● AUSZUG

┌────────

In letzter Zeit machen immer wieder neue Rust-Tools für Linux von sich reden – nachdem sich über Jahre bei den meisten Shell-Werkzeugen für den Admin-Alltag wenig geändert hatte, packen experimentierfreudige Entwickler jetzt das Userland neu an. Martin Gerhard Loschwitz, Titelautor der neuen iX 8/2024, hat sich die Projekte genauer angesehen.

Martin Gerhard Loschwitz

Martin Gerhard Loschwitz ist freier Journalist, Trainer und Consultant rund um die Themen OpenStack, Ceph, Kubernetes und alles, was daran angrenzt.

Die existierenden Linux-Tools haben sich doch bewährt. Warum machen sich jetzt so viele Programmierer daran, Alternativen zu entwickeln?

Weil es geht. Und weil sie es können. Scherz beiseite: "Das haben wir schon immer so gemacht" war in der Open-Source-Szene noch nie eine valide Begründung dafür, dass jemand etwas lässt oder, wie in diesem Falle, tut. Und zum Glück ist das so: Gäbe es nicht regelmäßig (junge und wilde) Entwickler, die bestehende Konventionen infrage stellen, hätte manche großartige Software der Gegenwart vermutlich nie das Licht der Welt entdeckt. Denn vieles von dem, was irgendwann mal als vermeintliche akademische Spinnerei begonnen hat, hat sich am Markt später durchgesetzt, nicht zuletzt der Linux-Kernel selbst.

└────────

● ANGEZEIGTE DATEN
┌────────

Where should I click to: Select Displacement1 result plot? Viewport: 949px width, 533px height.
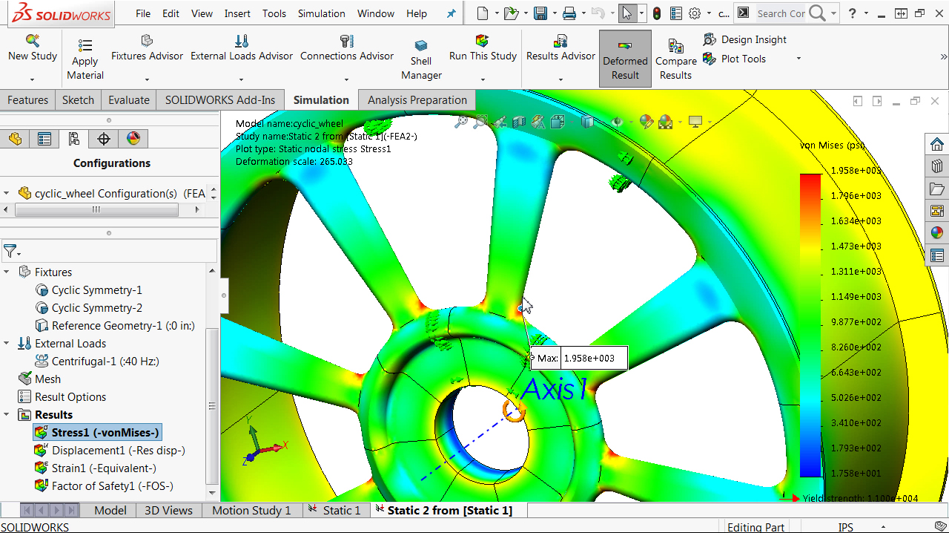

└────────

● ZU ERLEDIGEN
[1] Nennen Sie bitte alle Themen, die der Auszug über die Rust-Tools namentlich als Arbeitsgebiete von Martin Gerhard Loschwitz aufzählt.
[2] Schreiben Sie den Text über die neuen Rust-Tools für Linux im Anschluss an seinen letzten Satz weiter.

● ANTWORTEN NACHEINANDER
[1] OpenStack, Ceph, Kubernetes

[2]
Gerade die klassischen Kommandozeilenwerkzeuge bieten zudem den Vorteil, dass man hier sehr eng am Kern des Betriebssystems arbeitet – man lernt also viel über die grundlegenden Funktionen von Linux-Systemen und erweitert obendrein noch sein Wissen um Rust. Schließlich ist es auch nicht so, dass mit den bestehenden CLI-Werkzeugen der Gegenwart alle wunschlos glücklich wären. Ein flotteres ls beispielsweise wünschen sich viele. In meinen Augen spricht nichts dagegen, dass irgendwer den ersten Aufschlag macht und etwas entwickelt und im Anschluss zur Diskussion stellt. Über den Diskussionsstatus sind die meisten Rust-Alternativen zu den klassischen Coreutils aber ohnehin längst hinaus.

Wie unterscheiden sich denn die Ansätze der Entwickler? Müssen sich Administratoren komplett umgewöhnen oder sind bei Skripten und so weiter nur wenige Änderungen nötig?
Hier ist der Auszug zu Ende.